Jeffrey J. Young

26 October 2015

Proposed Senate Bill Would Impose Criminal Liability On Corporate Executives and Protect Whistleblowers

Pressure continues to build for the Department of Justice to hold corporate executives criminally responsible for corporate misconduct.  As previously discussed here and here, Deputy Attorney General Sally Yates recently announced new guidance that the DOJ will focus increasingly on prosecuting high level executives for corporate wrongdoing.  Two United States Senators, Richard Blumenthal (D-Connecticut) and Robert Casey (D-Pennsylvania), have also taken up this cause, and have introduced the “Hide No Harm Act of 2015.”  The Hide No Harm Act, if passed, would make it a crime for “any responsible corporate officer” with “actual knowledge of a serious danger associated with” any covered product, service, or business practice not to “verbally inform an appropriate Federal agency” within 24 hours and not to warn possibly affected individuals “as soon as practical.”  The failure to do so would be punishable by up to five years in prison.

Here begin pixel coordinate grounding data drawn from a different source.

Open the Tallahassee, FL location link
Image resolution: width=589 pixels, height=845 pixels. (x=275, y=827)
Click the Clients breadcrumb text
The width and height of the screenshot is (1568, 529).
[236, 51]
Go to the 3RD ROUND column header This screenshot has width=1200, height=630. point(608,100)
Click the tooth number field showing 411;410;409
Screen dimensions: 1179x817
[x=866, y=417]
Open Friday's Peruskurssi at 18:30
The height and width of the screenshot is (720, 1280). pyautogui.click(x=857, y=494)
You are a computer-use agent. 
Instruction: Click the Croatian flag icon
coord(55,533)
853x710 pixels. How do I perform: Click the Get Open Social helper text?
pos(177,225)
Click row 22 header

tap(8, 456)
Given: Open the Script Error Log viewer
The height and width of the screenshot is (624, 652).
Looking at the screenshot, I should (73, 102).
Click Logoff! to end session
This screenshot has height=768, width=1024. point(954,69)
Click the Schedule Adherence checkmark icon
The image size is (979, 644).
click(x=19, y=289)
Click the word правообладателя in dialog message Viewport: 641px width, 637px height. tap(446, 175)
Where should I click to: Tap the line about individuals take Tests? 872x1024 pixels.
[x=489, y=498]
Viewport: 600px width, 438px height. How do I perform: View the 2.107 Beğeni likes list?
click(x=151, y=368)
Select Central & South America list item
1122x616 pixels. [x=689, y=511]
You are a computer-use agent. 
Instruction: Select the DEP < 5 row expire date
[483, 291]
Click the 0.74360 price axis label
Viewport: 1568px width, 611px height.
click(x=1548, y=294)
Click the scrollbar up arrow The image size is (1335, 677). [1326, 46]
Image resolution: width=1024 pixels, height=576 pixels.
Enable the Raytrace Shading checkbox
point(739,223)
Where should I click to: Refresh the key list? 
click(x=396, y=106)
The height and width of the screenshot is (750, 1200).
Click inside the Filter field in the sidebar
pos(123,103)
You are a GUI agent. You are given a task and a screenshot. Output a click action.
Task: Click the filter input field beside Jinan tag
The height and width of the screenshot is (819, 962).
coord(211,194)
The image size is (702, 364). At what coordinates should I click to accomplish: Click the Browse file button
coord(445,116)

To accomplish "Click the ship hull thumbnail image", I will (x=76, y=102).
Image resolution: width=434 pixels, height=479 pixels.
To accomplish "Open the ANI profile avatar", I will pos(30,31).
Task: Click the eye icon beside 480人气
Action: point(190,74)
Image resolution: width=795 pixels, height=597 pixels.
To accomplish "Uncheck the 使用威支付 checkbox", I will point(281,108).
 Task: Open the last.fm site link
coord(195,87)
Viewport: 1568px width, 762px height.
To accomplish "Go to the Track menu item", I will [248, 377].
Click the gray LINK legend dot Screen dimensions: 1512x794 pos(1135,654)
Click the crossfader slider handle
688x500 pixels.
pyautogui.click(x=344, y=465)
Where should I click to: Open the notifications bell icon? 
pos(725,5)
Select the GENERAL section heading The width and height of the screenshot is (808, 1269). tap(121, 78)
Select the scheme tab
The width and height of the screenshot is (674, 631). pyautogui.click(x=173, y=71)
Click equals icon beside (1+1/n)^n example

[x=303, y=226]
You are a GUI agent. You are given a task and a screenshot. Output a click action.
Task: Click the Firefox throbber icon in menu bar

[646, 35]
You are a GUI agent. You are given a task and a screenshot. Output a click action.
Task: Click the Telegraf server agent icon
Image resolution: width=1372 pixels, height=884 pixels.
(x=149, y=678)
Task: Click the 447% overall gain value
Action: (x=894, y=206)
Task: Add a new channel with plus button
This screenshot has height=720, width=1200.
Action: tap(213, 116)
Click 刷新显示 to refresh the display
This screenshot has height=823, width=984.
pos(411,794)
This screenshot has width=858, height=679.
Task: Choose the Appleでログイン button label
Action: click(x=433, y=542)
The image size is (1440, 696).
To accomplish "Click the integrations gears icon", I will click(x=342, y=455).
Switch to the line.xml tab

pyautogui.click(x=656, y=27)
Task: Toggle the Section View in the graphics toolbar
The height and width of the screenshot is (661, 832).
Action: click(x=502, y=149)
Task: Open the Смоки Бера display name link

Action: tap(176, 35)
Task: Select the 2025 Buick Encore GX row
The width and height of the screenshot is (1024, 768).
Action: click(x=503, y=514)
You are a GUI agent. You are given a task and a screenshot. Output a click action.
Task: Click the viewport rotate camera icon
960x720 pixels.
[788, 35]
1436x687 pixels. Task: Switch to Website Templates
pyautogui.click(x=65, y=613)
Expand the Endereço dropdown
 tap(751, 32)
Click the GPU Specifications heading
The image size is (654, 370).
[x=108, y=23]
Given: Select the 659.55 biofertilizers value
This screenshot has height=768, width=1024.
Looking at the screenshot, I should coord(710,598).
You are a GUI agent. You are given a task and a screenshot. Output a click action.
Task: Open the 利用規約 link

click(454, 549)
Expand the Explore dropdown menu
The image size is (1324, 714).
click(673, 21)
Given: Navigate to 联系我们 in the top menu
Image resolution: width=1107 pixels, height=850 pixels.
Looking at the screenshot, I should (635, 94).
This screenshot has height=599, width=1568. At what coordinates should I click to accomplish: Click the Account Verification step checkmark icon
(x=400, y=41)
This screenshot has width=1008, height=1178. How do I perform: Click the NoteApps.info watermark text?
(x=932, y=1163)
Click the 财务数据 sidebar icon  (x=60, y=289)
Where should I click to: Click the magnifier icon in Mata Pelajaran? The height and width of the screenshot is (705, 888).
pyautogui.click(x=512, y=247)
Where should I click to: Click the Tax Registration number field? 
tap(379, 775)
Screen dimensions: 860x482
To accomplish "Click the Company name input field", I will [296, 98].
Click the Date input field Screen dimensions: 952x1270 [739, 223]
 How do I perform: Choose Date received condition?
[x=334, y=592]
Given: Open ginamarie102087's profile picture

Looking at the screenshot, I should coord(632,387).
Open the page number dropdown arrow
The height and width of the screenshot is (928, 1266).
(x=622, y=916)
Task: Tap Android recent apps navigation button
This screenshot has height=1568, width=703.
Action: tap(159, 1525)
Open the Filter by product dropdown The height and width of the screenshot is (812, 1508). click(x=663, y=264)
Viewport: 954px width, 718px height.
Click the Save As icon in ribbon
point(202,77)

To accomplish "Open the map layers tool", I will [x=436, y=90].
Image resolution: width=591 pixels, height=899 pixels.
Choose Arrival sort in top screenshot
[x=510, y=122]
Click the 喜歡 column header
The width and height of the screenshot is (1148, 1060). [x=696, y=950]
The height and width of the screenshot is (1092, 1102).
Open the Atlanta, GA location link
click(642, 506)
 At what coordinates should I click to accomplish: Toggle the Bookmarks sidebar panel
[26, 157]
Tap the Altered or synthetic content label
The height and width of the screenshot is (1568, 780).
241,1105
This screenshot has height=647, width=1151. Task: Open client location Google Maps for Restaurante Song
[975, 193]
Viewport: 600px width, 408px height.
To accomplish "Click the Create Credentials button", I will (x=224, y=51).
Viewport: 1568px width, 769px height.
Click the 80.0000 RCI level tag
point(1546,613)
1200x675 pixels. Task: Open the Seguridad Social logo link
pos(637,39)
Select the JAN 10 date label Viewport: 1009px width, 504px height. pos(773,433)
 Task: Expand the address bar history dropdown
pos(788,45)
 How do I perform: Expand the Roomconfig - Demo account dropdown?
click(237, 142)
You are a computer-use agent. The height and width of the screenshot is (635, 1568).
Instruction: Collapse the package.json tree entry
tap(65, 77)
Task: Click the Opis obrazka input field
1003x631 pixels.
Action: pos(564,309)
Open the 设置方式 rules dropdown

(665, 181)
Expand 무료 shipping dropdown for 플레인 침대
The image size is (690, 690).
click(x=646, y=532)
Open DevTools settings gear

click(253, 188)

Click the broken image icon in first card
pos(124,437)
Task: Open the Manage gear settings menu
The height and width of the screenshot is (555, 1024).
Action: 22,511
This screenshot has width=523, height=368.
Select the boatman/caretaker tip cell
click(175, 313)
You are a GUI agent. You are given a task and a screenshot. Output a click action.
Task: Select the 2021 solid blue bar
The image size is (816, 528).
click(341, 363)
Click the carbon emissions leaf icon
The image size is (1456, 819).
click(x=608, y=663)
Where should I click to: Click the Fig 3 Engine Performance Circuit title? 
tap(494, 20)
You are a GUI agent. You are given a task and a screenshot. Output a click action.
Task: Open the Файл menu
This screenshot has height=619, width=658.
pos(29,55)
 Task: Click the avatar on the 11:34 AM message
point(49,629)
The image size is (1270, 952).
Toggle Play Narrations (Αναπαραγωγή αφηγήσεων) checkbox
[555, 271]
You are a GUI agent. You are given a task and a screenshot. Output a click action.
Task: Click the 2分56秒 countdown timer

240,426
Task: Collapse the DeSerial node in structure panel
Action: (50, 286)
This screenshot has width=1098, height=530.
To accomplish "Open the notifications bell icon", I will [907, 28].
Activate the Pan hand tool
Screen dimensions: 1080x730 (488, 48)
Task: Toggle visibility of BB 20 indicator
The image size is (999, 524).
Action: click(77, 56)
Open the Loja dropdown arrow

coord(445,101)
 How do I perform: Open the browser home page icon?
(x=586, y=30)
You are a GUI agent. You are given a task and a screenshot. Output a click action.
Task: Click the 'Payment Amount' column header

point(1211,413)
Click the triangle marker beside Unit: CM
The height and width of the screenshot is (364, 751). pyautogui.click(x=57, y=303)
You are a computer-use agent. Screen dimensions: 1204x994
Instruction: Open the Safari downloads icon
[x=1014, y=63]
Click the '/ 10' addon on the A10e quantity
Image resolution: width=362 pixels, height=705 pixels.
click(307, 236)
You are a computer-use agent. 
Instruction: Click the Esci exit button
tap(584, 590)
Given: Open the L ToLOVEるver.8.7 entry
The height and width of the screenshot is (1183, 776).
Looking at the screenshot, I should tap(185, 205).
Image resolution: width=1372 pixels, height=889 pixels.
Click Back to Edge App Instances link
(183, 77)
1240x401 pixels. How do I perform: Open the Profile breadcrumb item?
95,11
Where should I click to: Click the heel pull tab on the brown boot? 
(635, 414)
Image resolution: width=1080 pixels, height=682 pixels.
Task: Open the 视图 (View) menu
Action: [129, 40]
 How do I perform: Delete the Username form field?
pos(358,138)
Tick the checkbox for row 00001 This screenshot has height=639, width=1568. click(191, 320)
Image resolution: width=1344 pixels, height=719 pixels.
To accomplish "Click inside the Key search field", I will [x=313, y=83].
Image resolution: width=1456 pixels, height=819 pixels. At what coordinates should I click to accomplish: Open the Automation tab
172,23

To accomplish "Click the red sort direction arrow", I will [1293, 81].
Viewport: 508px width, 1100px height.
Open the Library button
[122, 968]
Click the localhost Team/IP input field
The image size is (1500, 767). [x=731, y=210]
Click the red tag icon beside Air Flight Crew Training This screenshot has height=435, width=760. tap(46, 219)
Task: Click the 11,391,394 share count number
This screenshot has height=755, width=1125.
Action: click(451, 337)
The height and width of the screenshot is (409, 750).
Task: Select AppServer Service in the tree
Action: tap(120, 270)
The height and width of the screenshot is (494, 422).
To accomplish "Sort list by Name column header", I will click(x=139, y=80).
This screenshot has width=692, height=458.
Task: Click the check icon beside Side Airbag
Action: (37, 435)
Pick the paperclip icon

One of the key components of the proposed bill is an anti-retaliation provision that prohibits companies from taking adverse employment action against any employee that “informed a Federal agency, warned employees, or informed other individuals of a serious danger of a covered product.”  This provision provides broad protection for whistleblowers in this context.

We will closely monitor the progress of this bill and provide updates as they become available.

28 April 2014

District Court Finds Certain Internal Investigation Reports Not Protected by Attorney-Client Privilege Or Work Product Protection

Posted by Kristin Graham Koehler and Jeffrey J. Young

A recent district court ruling should serve as a warning to companies to structure internal compliance investigations so as to preserve the attorney-client privilege and work product protections. See U.S. ex rel. Barko v. Halliburton Co., 1:05-CV-1276 (D.D.C. Mar. 6, 2014). In Barko, the district court ordered a qui tam defendant to turn over certain documents, including internal investigation reports, which the court held were ordinary business records created to comply with federal regulations and corporate policy and not to obtain legal advice.

Harry Barko, a former employee of Defendant Halliburton’s former subsidiary KBR, filed the qui tam action under the False Claims Act alleging that KBR had subcontracted work to third parties who submitted inflated invoices for shoddy work, resulting in overcharges to the government. During discovery, Barko sought documents that KBR had prepared in the course of an internal investigation into the same alleged misconduct. After reviewing the documents in camera, the court rejected Halliburton’s contention that they were protected.

Central to the court’s reasoning was that KBR conducted the internal investigation pursuant to its Code of Business Conduct (“COBC”) procedures, an internal controls system required by Department of Defense contracting regulations. Under KBR’s COBC procedures, investigations were initiated by a dedicated COBC director and conducted by non-attorneys. Only once the investigation was complete did COBC transmit its written reports to the law department. Describing this process as a “routine” corporate compliance investigation, the court found that it would have occurred regardless of whether legal advice was sought.

The factors the Barko court considered in reaching this decision were specific to the facts of the case, but offer practical guidance for all companies seeking to preserve the privilege. Internal investigations should be initiated by in-house counsel, based on a legal assessment of the need. Counsel should be involved in designing the investigation, including setting its objectives and scope. Preferably, in-house or outside counsel should be used to gather and review evidence and conduct interviews. If non-attorneys are used, the company should document that this was done at the direction and under the supervision of counsel, and interviewees should always be made aware of the legal nature of the investigation. Finally, the company should explicitly label all documents it believes are subject to the attorney-client and work product protections.